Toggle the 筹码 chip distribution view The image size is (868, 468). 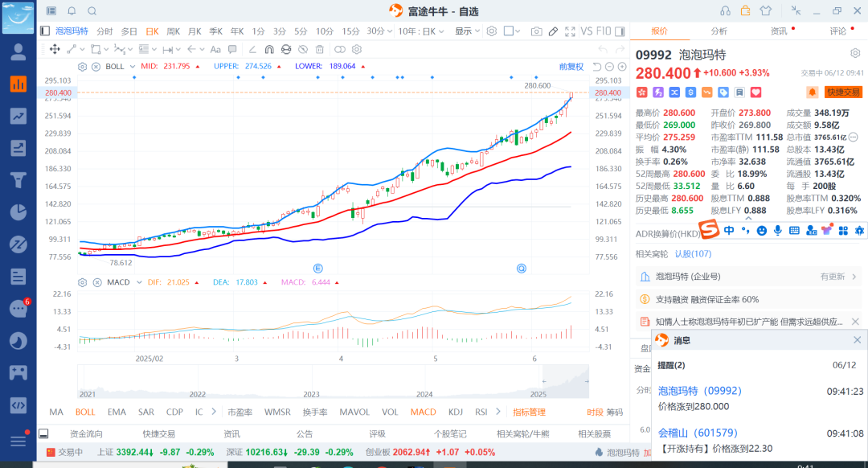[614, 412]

==

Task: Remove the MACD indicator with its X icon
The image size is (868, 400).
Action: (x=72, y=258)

--

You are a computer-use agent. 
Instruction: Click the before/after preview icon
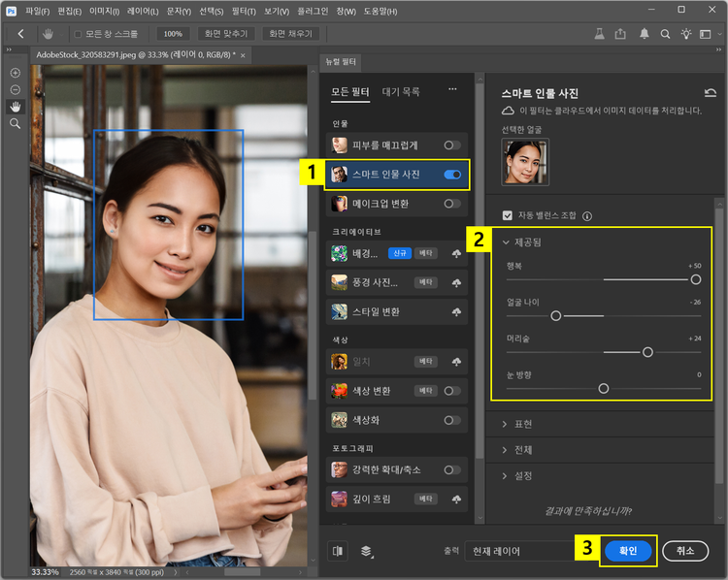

> **What the task asks**: Work out how many lines in the records above contain the word "icon", and give only that number.

> **Exercise solution**: 2